## Textauszug
____________________

Einen Tag nach der schrecklichen Gewalttat im fränkischen Aschaffenburg steht die Suche nach dem Tatmotiv im Fokus der Ermittler. Nachdem der mutmaßliche Täter am Donnerstagnachmittag einem Haftrichter vorgeführt worden war, wurde später eine einstweilige Unterbringung des Verdächtigen in einem psychiatrischen Krankenhaus angeordnet, wie dpa und Bild berichten. Die Frage nach der Schuldfähigkeit des Verdächtigen zur Tatzeit dürfte die Ermittlerweiter beschäftigen. Zudem müssen sich Behörden Fragen dazu gefallen lassen, warum der ausreisepflichtige mutmaßliche Täter noch in Deutschland war. Bayerns Innenminister Joachim Herrmann nahm nun zum ersten Mal Stellung dazu - auch Bundeskanzler Olaf Scholz äußerte sich.
Der womöglich psychisch labile Afghane soll am Mittwochmittag in einem Park zwischen Bahnhof und Innenstadt zwei Menschen mit einem Messer getötet haben. Darunter war auch ein zweijähriger Junge, wie ein Polizeisprecher des Präsidiums Unterfranken der Mainpost bestätigte. Bei dem Messer-Angriff starb neben dem Kleinkind ein 41-jähriger Mann. Die Polizei nahm bereits kurz nach der Tat einen Verdächtigen fest, der sich nun in Gewahrsam befindet. Nach der Festnahme des Einzeltäters habe keine weitere Gefahr für die Öffentlichkeit mehr bestanden, heißt es.
3000 Menschen gedenken in Aschaffenburger Park, am Sonntag folgt eine Trauerbeflaggung
Mehrere Tausend Menschen haben in Aschaffenburg der Opfer der tödlichen Messerattacke gedacht. Rund 3000 Menschen kamen nach Polizeiangaben am frühen Abend in dem Park zusammen, in dem der kleine Junge und der Mann mit Messerstichen getötet worden waren. Es sei tatsächlich das angekündigte „stille Gedenken“ gewesen, sagte eine Polizeisprecherin. Vorkommnisse habe es nicht gegeben.

____________________

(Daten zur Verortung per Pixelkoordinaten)
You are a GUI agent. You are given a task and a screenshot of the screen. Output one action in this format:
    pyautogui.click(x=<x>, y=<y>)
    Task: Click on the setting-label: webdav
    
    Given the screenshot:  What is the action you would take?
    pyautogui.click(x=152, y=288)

____________________

## Gelesenes anwenden
**a)** Nennen Sie alle Medien und Nachrichtenagenturen, auf die sich der Bericht über die Messerattacke in Aschaffenburg ausdrücklich beruft.
**b)** Führen Sie den Bericht über die Messerattacke in Aschaffenburg im Anschluss an den letzten Satz weiter.

## Lösungen der Aufgaben
**a)** dpa, Bild, Mainpost

**b)**
Ministerpräsident Markus Söder ordnete zudem für Sonntag, 26. Januar 2025, eine landesweite Trauerbeflaggung an, teilte die Bayerische Staatsregierung am Freitag mit. Er sagte: „Die Gewalttat von Aschaffenburg ist unfassbar und schockierend. Bayern zeigt Solidarität. Wir trauern mit den Angehörigen und beten für die Opfer und die Verletzten.“
Messerattacke in Aschaffenburg: Tatverdächtiger wegen verstrichener Frist nicht abgeschoben
Laut Bayerns Innenminister Joachim Herrmann sei der mutmaßliche Täter unter anderem wegen einer verstrichenen Frist nicht abgeschoben worden. Das Bundesamt für Migration und Flüchtlinge (Bamf) habe den Asylantrag des Mannes zwar am 19. Juni 2023 abgelehnt und nach den Regeln des Dublin-Verfahrens eine Abschiebung nach Bulgarien angeordnet, sagte der CSU-Politiker am Donnerstag in München.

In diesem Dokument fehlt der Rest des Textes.